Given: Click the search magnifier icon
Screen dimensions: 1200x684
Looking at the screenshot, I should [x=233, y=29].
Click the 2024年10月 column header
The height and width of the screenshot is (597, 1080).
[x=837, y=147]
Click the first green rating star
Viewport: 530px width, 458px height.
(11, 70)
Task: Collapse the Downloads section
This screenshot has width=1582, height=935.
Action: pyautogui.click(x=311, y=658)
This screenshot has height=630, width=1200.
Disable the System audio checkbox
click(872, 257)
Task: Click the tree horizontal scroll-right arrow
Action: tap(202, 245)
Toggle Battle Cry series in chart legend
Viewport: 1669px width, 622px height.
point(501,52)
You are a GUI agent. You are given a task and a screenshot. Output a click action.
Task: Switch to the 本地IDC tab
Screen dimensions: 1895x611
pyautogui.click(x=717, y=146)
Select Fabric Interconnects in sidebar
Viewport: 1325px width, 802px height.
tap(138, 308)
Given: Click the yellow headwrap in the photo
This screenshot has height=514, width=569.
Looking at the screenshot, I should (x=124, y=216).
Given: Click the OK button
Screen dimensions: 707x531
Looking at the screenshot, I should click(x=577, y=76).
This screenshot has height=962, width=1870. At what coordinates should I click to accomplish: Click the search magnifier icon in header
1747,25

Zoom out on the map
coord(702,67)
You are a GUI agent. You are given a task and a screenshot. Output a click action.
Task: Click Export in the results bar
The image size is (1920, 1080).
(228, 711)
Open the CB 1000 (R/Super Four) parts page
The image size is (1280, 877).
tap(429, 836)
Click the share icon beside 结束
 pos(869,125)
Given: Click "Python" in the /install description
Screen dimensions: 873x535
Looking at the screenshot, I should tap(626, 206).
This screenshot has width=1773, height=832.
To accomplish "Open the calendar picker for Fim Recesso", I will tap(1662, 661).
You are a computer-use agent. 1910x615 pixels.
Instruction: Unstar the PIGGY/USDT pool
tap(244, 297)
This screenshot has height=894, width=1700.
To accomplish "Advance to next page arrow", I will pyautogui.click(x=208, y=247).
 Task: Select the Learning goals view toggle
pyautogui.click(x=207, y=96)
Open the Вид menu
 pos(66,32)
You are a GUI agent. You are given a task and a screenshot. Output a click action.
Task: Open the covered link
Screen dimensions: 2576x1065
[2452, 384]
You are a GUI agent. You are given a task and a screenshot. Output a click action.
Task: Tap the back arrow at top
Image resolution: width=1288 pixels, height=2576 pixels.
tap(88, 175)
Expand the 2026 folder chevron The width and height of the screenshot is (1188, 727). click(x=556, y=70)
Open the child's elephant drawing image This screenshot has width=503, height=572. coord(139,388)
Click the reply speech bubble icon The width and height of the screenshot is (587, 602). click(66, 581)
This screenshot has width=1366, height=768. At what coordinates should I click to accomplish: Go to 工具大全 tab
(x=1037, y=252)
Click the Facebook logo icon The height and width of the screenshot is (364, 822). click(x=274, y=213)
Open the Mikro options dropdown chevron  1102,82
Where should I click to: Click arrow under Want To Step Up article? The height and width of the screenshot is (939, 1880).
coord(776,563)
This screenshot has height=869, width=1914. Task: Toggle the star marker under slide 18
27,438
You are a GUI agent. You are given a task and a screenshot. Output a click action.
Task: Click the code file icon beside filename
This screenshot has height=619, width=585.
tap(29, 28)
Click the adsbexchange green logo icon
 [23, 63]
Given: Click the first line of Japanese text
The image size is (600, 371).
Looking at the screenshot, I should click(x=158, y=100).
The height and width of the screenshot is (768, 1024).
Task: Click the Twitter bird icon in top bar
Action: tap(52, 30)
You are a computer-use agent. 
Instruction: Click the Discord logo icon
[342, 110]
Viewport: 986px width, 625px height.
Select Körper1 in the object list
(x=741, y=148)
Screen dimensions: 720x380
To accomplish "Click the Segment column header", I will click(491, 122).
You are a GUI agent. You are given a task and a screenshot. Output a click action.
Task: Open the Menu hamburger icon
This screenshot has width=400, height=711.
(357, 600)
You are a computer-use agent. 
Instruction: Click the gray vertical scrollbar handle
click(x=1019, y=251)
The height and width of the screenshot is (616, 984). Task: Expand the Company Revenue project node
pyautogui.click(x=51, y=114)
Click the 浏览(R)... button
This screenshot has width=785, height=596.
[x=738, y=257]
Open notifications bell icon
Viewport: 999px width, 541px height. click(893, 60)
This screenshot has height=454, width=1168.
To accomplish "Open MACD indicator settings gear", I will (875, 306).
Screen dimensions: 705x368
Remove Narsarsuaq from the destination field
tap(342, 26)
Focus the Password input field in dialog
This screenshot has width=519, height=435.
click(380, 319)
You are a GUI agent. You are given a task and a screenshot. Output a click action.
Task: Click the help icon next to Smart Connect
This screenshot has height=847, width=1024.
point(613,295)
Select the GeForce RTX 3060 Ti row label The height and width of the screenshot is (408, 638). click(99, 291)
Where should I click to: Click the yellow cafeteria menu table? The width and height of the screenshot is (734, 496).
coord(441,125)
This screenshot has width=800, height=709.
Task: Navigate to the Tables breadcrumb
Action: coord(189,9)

**Task brief:**
Retype, in the same exact form, the lines of the material above from the line holding "Screen dimensions: 2576x1065" through the line holding "Task: Click the code".

**Exercise response:**
Screen dimensions: 2576x1065
[2452, 384]
You are a GUI agent. You are given a task and a screenshot. Output a click action.
Task: Tap the back arrow at top
Image resolution: width=1288 pixels, height=2576 pixels.
tap(88, 175)
Expand the 2026 folder chevron The width and height of the screenshot is (1188, 727). click(x=556, y=70)
Open the child's elephant drawing image This screenshot has width=503, height=572. coord(139,388)
Click the reply speech bubble icon The width and height of the screenshot is (587, 602). click(66, 581)
This screenshot has width=1366, height=768. At what coordinates should I click to accomplish: Go to 工具大全 tab
(x=1037, y=252)
Click the Facebook logo icon The height and width of the screenshot is (364, 822). click(x=274, y=213)
Open the Mikro options dropdown chevron  1102,82
Where should I click to: Click arrow under Want To Step Up article? The height and width of the screenshot is (939, 1880).
coord(776,563)
This screenshot has height=869, width=1914. Task: Toggle the star marker under slide 18
27,438
You are a GUI agent. You are given a task and a screenshot. Output a click action.
Task: Click the code file icon beside filename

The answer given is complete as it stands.